I'll also need to change

<JsonPath Id="SpeedScore" Expr="score" Converter="Int"/>

to

<JsonPath Id="SpeedScore" Expr="result.score" Converter="Int"/>

Right?

Is there a list of v2 commands, or am I oversimplifying it?

Ryan · November 8, 2016, 5:27pm

Updating the GooglePageSpeed connector to use V2 of the API:

Step 1:
change the Fetch from:

<Fetch Url="https://www.googleapis.com/pagespeedonline/v1/runPagespeed?...

to

<Fetch Url="https://www.googleapis.com/pagespeedonline/v2/runPagespeed?...

Step 2:
Change the score call from:

<JsonPath Id="SpeedScore" Expr="score" Converter="Int"/>

to

<JsonPath Id="Score" Expr="ruleGroups.SPEED.score" Converter="Int"/>

Step 3:
Add functionality for mobile UE score by Adding:

<JsonPath Id="Mobile Experience Score" Expr="ruleGroups.USABILITY.score" Converter="Int"/>

Which should look something like this, when you're done:

The new function will ONLY work if you select the "mobile" option. I'm not a programmer, so I'm not sure how to have it only appear when "mobile" is selected.

@nielsbosma, Unless I'm missing something that's also connected, this might be a quick update to the included connector.

Ryan · November 8, 2016, 5:28pm

Now, to figure out how to do this for the other sites I need connectors for...

diskborste · November 8, 2016, 6:41pm

Ryan, thank you very much for noticing the updated API version and making suggestions to the connector code!

I don't know of an easy solution to disable the Usability Score request when Mobile is selected. It would need to remove and insert the variable from the fields list when a user selects and de-selects it before "Insert" is clicked. Only excluding it from the results would be confusing if the user selected it from the list. Will talk to Niels and hear what Master Yoda thinks

I've updated the connector code with the correct expressions and added the extra Mobile score.

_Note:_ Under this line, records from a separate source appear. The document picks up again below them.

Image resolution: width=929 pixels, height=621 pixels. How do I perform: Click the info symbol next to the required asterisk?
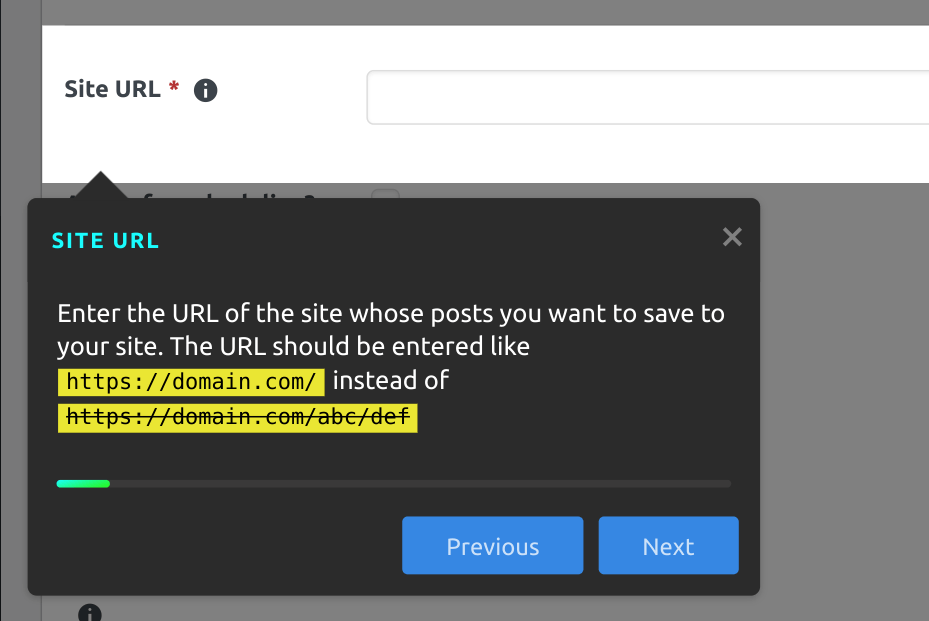click(x=205, y=90)
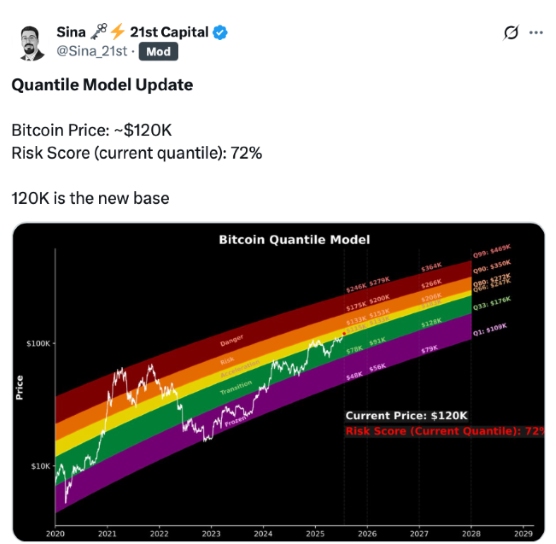Screen dimensions: 556x544
Task: Click the Q99: $469K quantile label
Action: click(491, 251)
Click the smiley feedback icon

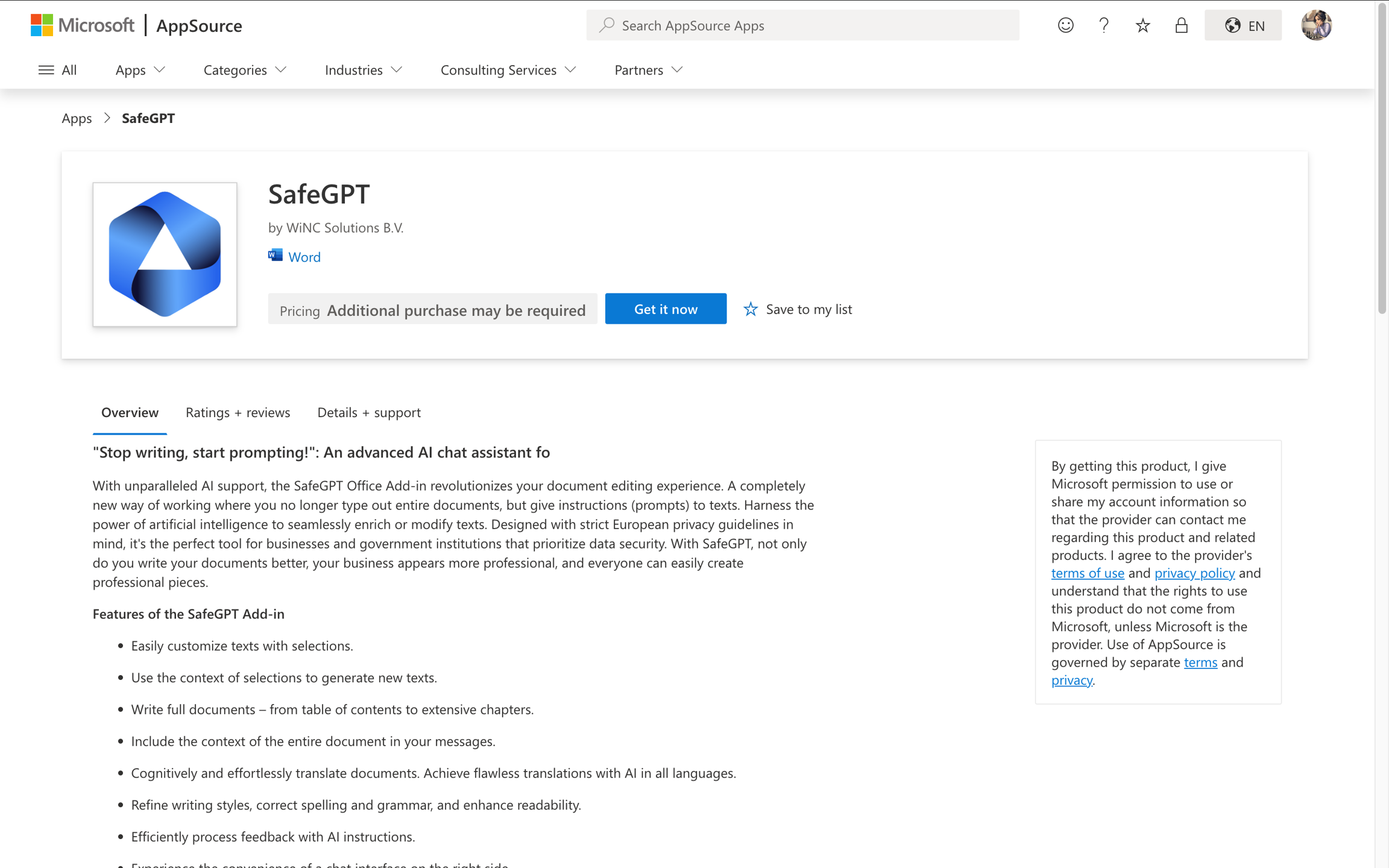click(1065, 25)
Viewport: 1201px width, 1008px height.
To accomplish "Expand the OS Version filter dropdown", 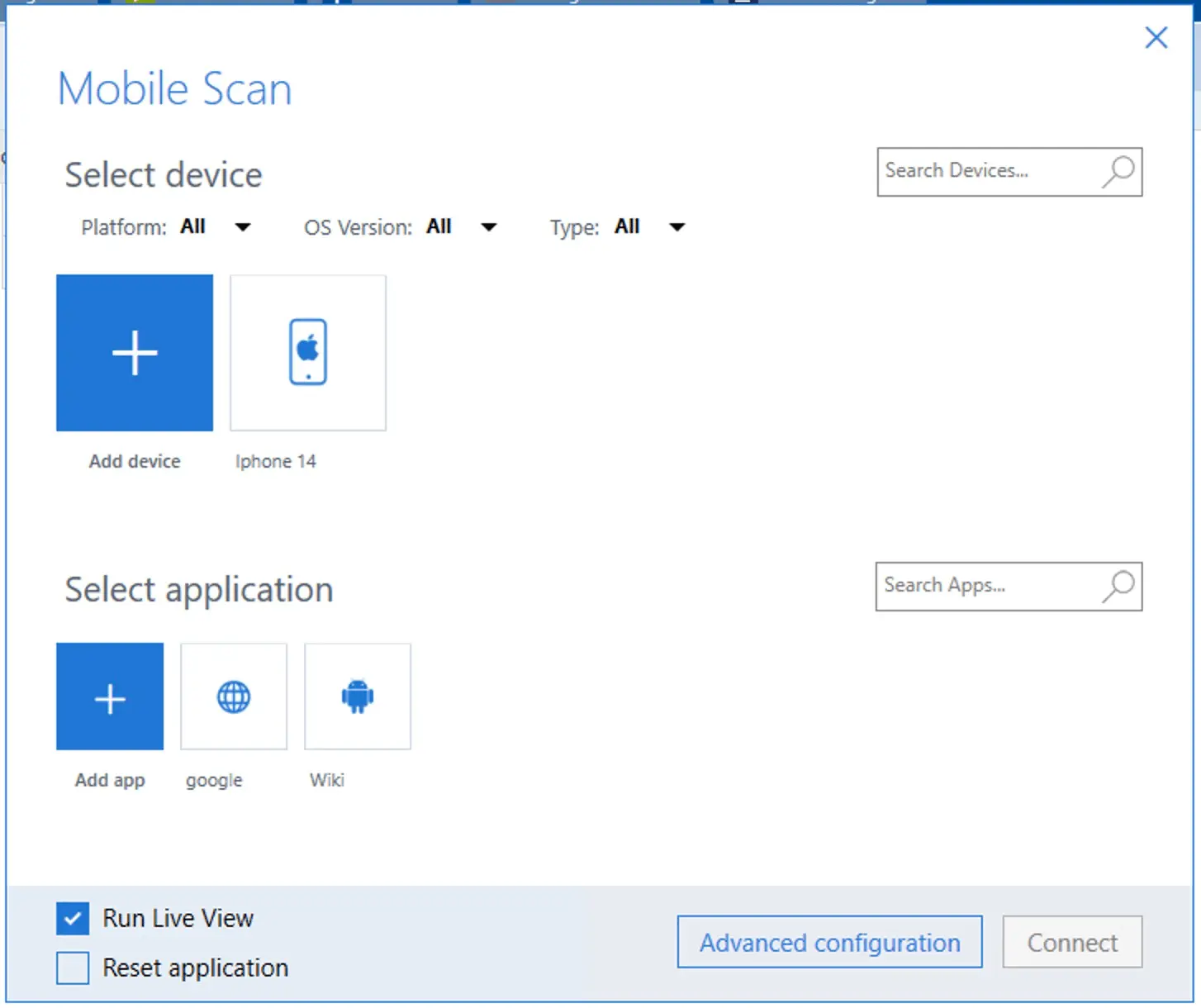I will pos(488,227).
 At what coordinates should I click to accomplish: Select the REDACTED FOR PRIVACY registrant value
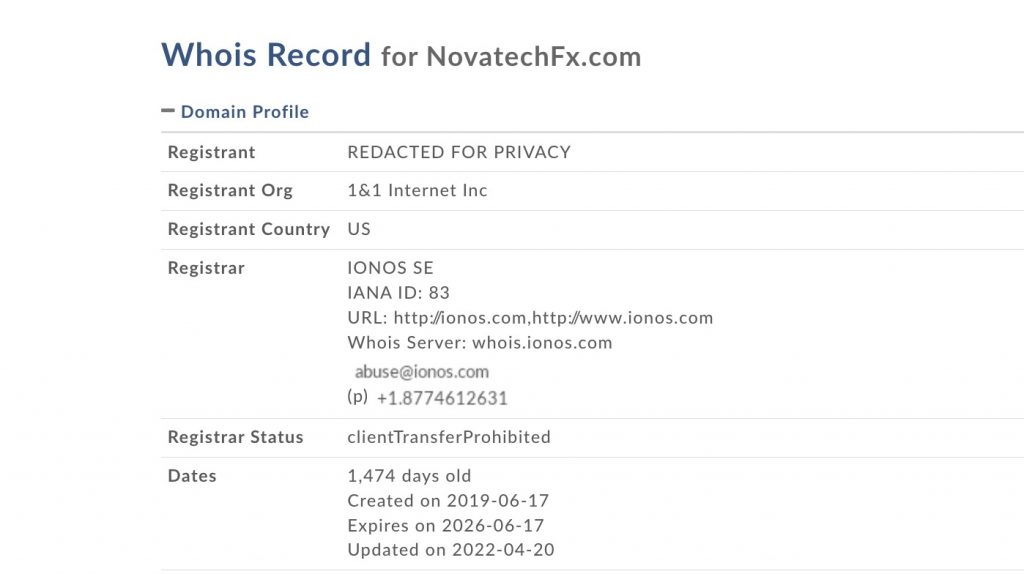(x=459, y=152)
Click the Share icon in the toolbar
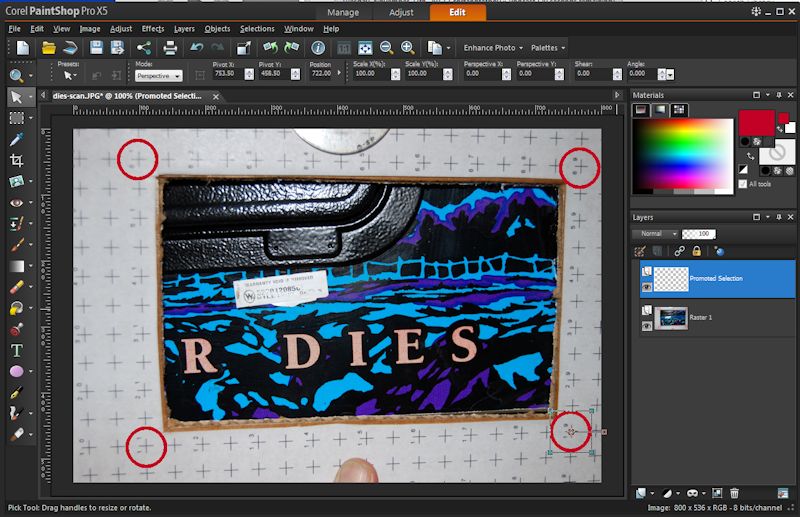The image size is (800, 517). 144,48
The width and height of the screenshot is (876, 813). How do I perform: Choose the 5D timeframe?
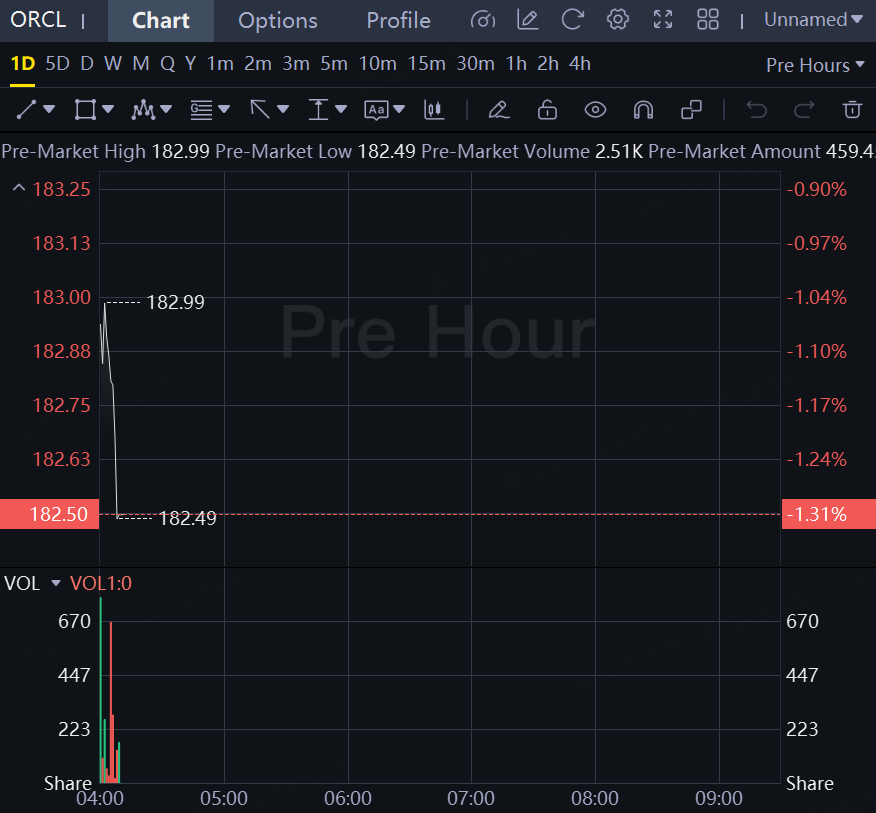(58, 64)
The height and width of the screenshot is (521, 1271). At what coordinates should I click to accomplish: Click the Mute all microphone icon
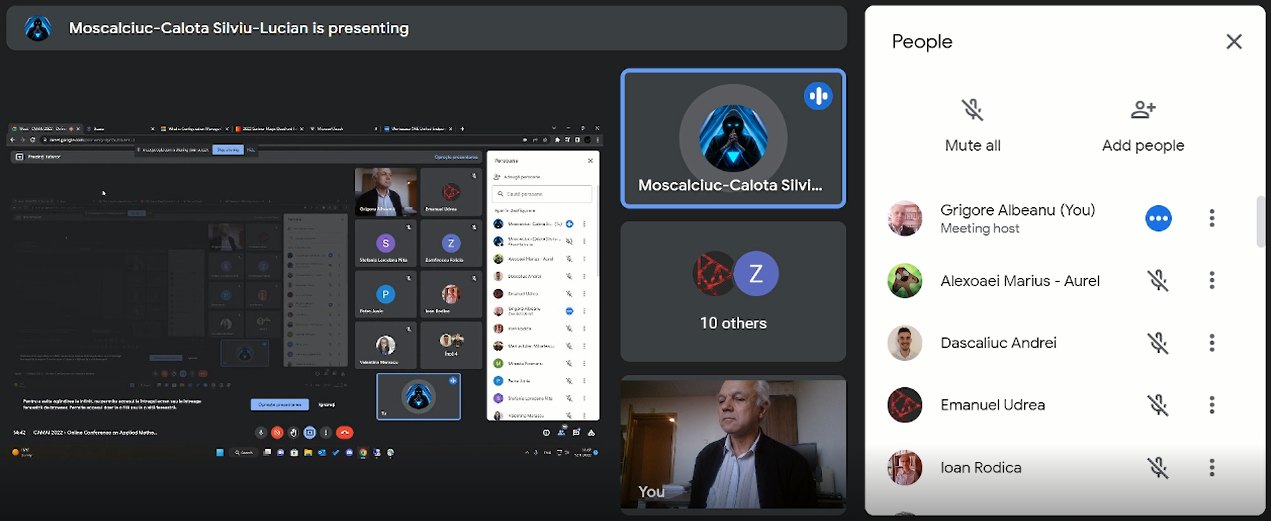tap(972, 110)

Also added support for Locale selection and Third Party Resources exclusion.

github.com

nielsbosma/SeoTools-for-Excel-Connectors/blob/master/GooglePageSpeed.xml

<?xml version="1.0" encoding="utf-8" ?>
<Suite Title="Google PageSpeed" Id="GooglePageSpeed" Category="SEO" SourceUrl="https://github.com/nielsbosma/SeoTools-for-Excel-Connectors/blob/master/GooglePageSpeed.xml" HelpUrl="http://seotoolsforexcel.com/google-pagespeed/" HelpText="Documentation">

  <Author Name="Victor Sandberg" Url="http://community.seotoolsforexcel.com/users/diskborste/activity" />

  <Resources>
    <Resource Id="Parameters">
			<Parameters>
				<Text Id="Url" Title="URL" Required="true" Debug.DefaultValue="http://www.seotoolsforexcel.com"/>
				<Select Id="Locale" Title="Locale" Required="false" DefaultValue="en">
					<DataSource>
						<Item Id="ar" Title="Arabic"/>
						<Item Id="bg" Title="Bulgarian"/>
						<Item Id="ca" Title="Catalan"/>
						<Item Id="zh-TW" Title="Traditional Chinese (Taiwan)"/>
						<Item Id="zh-CN" Title="Simplified Chinese"/>
						<Item Id="hr" Title="Croatian"/>
						<Item Id="cs" Title="Czech"/>
						<Item Id="da" Title="Danish"/>
						<Item Id="nl" Title="Dutch"/>

This file has been truncated. show original

diskborste · November 8, 2016, 6:47pm

It would be awesome if you want to give Connectors a shot! We are in the process of creating a cloud-based cookbook and a guide for writing the connectors.

What Connectors did you have in mind? If you need assistance, send me a PM or add me on Skype (+46709545111) and I'll try my best to help you.